用于视觉通路多级评估的扩散张量成像:中枢神经系统自身免疫性疾病个性化预后预测的可能性

Diffusion tensor imaging for multilevel assessment of the visual pathway: possibilities for personalized outcome prediction in autoimmune disorders of the central nervous system.

作者信息

Kuchling Joseph, Brandt Alexander U, Paul Friedemann, Scheel Michael

机构信息

Charité - Universitätsmedizin Berlin, corporate member of Freie Universität Berlin, Humboldt-Universität zu Berlin, and Berlin Institute of Health, Neurocure Cluster of Excellence, NeuroCure Clinical Research Center, Charitéplatz 1, D-10117 Berlin, Germany.

Department of Neurology, Charité - Universitätsmedizin Berlin, Charitéplatz 1, D-10117 Berlin, Germany.

出版信息

EPMA J. 2017 Jul 25;8(3):279-294. doi: 10.1007/s13167-017-0102-x. eCollection 2017 Sep.

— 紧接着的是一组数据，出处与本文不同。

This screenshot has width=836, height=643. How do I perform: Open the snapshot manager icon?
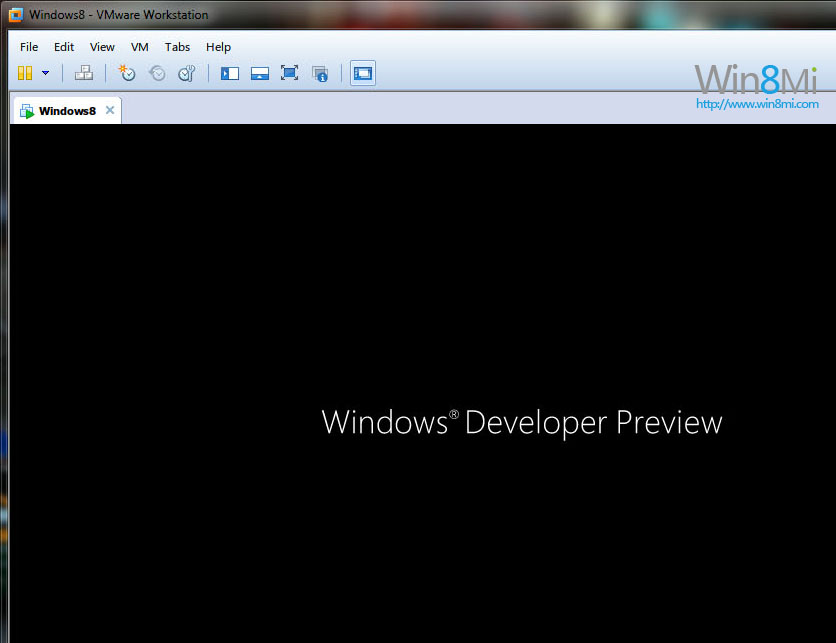point(186,73)
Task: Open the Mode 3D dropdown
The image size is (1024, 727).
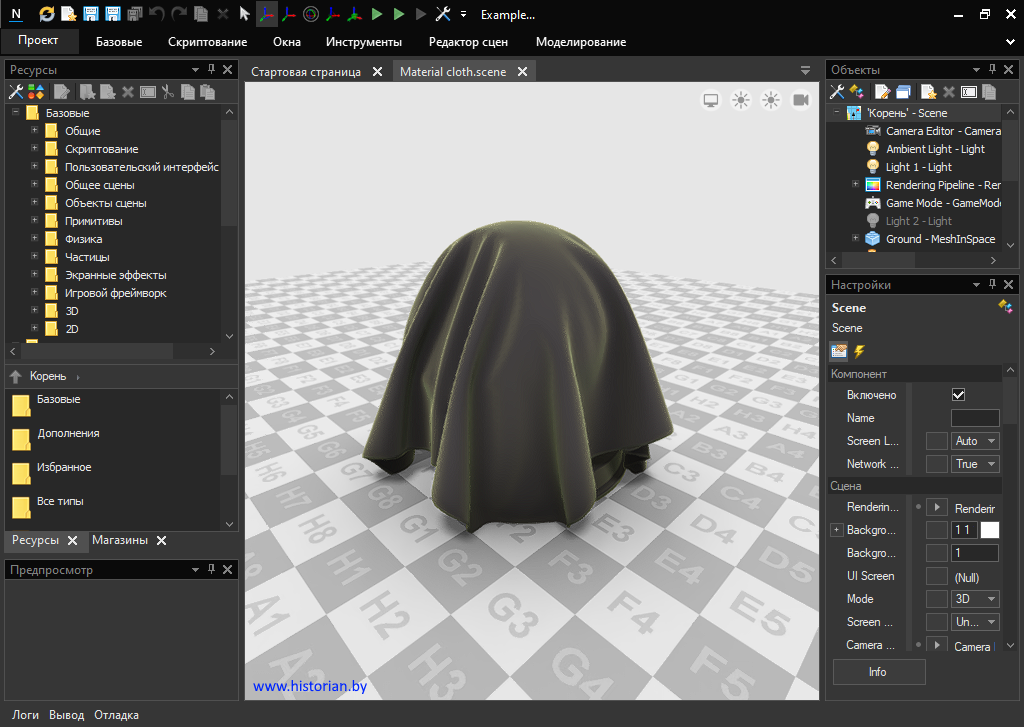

DOI:10.1007/s13167-017-0102-x
PMID:29021839
原文链接:https://pmc.ncbi.nlm.nih.gov/articles/PMC5607151/
Abstract

The afferent visual pathway represents the most frequently affected white matter pathway in multiple sclerosis (MS) and neuromyelitis optica spectrum disorders (NMOSD). Diffusion tensor imaging (DTI) can reveal microstructural or non-overt brain tissue damage and quantify pathological processes. DTI facilitates the reconstruction of major white matter fiber tracts allowing for the assessment of structure-function and damage-dysfunction relationships In this review, we outline DTI studies investigating the afferent visual pathway in idiopathic optic neuritis (ON), NMOSD, and MS. Since MS damage patterns are believed to depend on multiple factors, i.e., ON (anterior visual pathway damage), inflammatory lesions (posterior visual pathway damage), and global diffuse inflammatory and neurodegenerative processes, comprehensive knowledge on different contributing factors using DTI in vivo may advance our understanding of MS disease pathology. Combination of DTI measures and visual outcome parameters yields the potential to improve routine clinical diagnostic procedures and may further the accuracy of individual prognosis with regard to visual function and personalized disease outcome. However, due to the inherent limitations of DTI acquisition and post-processing techniques and the so far heterogeneous and equivocal data of previous studies, evaluation of the true potential of DTI as a possible biomarker for afferent visual pathway dysfunction is still substantially limited. Further research efforts with larger longitudinal studies and standardized DTI acquisition and post-processing validation criteria are needed to overcome current DTI limitations. DTI evaluation at different levels of the visual pathway has the potential to provide markers for individual damage evaluation in the future. As an imaging biomarker, DTI may support individual outcome prediction during personalized treatment algorithms in MS and other neuroinflammatory diseases, hereby leveraging the concept of predictive, preventive, and personalized medicine in the field of clinical neuroimmunology.

摘要

在多发性硬化症(MS)和视神经脊髓炎谱系障碍(NMOSD)中,传入视觉通路是最常受影响的白质通路。扩散张量成像(DTI)可以揭示微观结构或非显性脑组织损伤,并量化病理过程。DTI有助于重建主要的白质纤维束,从而能够评估结构-功能以及损伤-功能障碍之间的关系。在本综述中,我们概述了利用DTI研究特发性视神经炎(ON)、NMOSD和MS中传入视觉通路的研究。由于MS的损伤模式被认为取决于多种因素,即ON(前部视觉通路损伤)、炎性病变(后部视觉通路损伤)以及全身性弥漫性炎症和神经退行性过程,因此在体内使用DTI全面了解不同的影响因素可能会增进我们对MS疾病病理学的理解。将DTI测量值与视觉结果参数相结合,有可能改善常规临床诊断程序,并提高个体在视觉功能和个性化疾病转归方面预后的准确性。然而,由于DTI采集和后处理技术存在固有局限性,且既往研究的数据至今仍存在异质性和不确定性,DTI作为传入视觉通路功能障碍潜在生物标志物的真正潜力评估仍受到很大限制。需要通过更大规模的纵向研究以及标准化的DTI采集和后处理验证标准来进一步开展研究,以克服当前DTI的局限性。在视觉通路不同水平进行DTI评估有可能在未来为个体损伤评估提供标志物。作为一种成像生物标志物,DTI可能有助于在MS和其他神经炎症性疾病的个性化治疗方案中进行个体预后预测,从而在临床神经免疫学领域充分利用预测、预防和个性化医学的理念。